At the time, Life filled the role Walter Cronkite's CBS Evening News would in the decades that followed or that CNN did around the turn of the 21st century. It was the definitive visual chronicle of what happened in this country, highlighting the best news images from the best photojournalists to provide a weekly portrait of America. One of Life magazine's most important and prolific photographers was Alfred Eisenstaedt, a German immigrant who arrived in America in 1935 and shot more than 90 covers for Life and more than 2,500 photo stories. "All photographers have to do is find and catch the story-telling moment," Eistenstaedt said in his most famous quote. On V-J Day, he took to the streets of midtown Manhattan to find that moment.
Eisenstaedt subsequently told slightly different versions of how he got the legendary shot, but the gist was always the same: Times Square was full of revelers, and he was armed with a small and lightweight Leica IIIa camera that made it easy for him to move around and take informal shots. He spotted the sailor kissing nearly every woman he could find, and when he saw him kiss the nurse, Eisenstaedt realized the composition of the sailor's dark uniform against the nurse's white one created the composition he was looking for. He took four frames and picked the one where the nurse's bent body parallels the sailor's bent arm.

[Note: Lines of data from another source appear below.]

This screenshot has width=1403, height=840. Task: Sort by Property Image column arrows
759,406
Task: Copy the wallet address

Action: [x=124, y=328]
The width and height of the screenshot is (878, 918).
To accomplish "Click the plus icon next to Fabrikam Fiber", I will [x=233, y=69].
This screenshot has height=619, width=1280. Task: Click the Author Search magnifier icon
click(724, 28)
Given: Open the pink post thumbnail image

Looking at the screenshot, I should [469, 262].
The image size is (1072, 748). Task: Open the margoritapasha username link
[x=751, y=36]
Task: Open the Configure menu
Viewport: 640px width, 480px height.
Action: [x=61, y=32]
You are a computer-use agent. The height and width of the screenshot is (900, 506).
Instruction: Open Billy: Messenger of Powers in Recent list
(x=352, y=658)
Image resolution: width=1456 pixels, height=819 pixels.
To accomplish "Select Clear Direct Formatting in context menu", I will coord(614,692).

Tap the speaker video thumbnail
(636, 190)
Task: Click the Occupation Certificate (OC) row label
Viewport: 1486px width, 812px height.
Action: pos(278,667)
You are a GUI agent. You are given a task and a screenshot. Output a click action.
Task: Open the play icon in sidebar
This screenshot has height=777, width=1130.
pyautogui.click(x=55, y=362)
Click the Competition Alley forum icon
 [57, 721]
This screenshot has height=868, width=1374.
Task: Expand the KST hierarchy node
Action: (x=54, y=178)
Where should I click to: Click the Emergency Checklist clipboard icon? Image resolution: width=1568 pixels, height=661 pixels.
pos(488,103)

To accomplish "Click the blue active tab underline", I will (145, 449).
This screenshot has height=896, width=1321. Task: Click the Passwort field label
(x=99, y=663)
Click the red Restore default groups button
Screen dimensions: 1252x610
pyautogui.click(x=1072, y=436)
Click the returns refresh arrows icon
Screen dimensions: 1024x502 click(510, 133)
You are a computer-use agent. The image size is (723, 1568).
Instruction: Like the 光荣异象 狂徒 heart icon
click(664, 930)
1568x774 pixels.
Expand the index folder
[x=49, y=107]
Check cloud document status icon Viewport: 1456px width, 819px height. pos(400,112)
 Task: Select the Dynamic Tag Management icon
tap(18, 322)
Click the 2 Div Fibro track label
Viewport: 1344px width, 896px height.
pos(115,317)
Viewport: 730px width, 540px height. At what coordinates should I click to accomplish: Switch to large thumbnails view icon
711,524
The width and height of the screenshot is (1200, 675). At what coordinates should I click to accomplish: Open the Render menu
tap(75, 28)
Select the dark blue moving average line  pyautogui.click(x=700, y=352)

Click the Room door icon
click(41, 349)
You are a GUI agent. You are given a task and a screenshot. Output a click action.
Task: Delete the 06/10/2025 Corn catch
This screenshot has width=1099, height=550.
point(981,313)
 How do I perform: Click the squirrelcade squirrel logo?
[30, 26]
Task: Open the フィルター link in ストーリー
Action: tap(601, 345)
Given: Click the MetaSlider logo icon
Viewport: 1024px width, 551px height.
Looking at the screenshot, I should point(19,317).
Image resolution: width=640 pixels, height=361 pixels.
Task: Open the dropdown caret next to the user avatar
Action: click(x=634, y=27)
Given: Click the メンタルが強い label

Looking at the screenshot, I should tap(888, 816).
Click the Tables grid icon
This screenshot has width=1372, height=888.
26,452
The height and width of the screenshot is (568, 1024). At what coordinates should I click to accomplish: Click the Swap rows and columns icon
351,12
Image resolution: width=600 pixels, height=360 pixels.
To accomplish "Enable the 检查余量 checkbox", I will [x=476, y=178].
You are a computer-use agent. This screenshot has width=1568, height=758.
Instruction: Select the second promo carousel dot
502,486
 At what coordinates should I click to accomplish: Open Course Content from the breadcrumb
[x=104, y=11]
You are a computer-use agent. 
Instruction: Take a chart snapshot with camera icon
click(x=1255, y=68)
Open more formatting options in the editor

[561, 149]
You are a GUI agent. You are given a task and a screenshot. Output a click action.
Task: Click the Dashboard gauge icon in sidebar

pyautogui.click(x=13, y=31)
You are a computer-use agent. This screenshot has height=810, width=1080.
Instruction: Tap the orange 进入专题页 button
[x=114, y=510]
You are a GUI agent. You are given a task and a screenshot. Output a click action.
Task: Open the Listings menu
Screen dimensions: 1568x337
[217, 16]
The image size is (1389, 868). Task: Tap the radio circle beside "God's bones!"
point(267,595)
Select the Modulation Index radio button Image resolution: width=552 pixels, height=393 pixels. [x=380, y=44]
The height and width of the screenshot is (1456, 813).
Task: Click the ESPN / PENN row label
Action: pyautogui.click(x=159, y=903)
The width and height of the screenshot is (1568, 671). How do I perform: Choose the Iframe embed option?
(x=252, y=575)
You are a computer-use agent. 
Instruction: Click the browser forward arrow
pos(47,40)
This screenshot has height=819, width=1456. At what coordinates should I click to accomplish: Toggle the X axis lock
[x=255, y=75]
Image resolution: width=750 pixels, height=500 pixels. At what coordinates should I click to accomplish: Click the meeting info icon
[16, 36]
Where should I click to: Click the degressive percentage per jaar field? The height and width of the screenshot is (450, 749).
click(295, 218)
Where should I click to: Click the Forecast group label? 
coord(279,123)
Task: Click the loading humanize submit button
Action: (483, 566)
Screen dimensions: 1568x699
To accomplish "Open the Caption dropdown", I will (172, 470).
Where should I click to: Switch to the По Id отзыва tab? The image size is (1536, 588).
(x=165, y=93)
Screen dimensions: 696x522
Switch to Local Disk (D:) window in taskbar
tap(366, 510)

Eisenstadt never got his subjects' names, and because their faces are obscured, their identities were never known for years. Periodically, women or couples would come to Life's offices claiming to be the people in the photo. In trying to help identify the couple, a team of astrophysicists examined the photo: considering the angles of the sun and shadows, they determined it was shot at 5:51 p.m.
By the early part of this century, George Mendonsa had been identified as the sailor. His physical features matched the man in the photo. He had had a few drinks that day, he said in interviews, and he was excited by the day, so he grabbed the nurse and kissed her.
The nurse was identified as Greta Zimmer Friedman, who'd stepped out of the dental where she worked to see the hubbub. She had seen the photo and recognized her figure, her clothes and her hairstyle, and she wrote to the magazine. "Time went by, and in 1980 Life magazine contacted me and I brought the picture, and Mr. Eisenstaedt signed it and he apologized," Zimmer said in a 2005 interview for the Library of Congress. She said she had never seen the experience as a loving moment. "I felt that he was very strong," she said of Mendonsa in that interview. "He was just holding me tight … It wasn't a romantic event. It was an event of 'Thank God the war is over.'"
But Friedman also said, in 2015: "I can't think of anybody who considered that as an assault. It was a happy event." And according to Mendonsa's obituary, the pair had struck up a friendship later in life.
Today, Life magazine is long gone except for the occasional special issue, but its website lives on. There is one gallery that shows the general excitement at Times Square on V-J Day, and its final image depicts Eisenstaedt himself kissing a female reporter.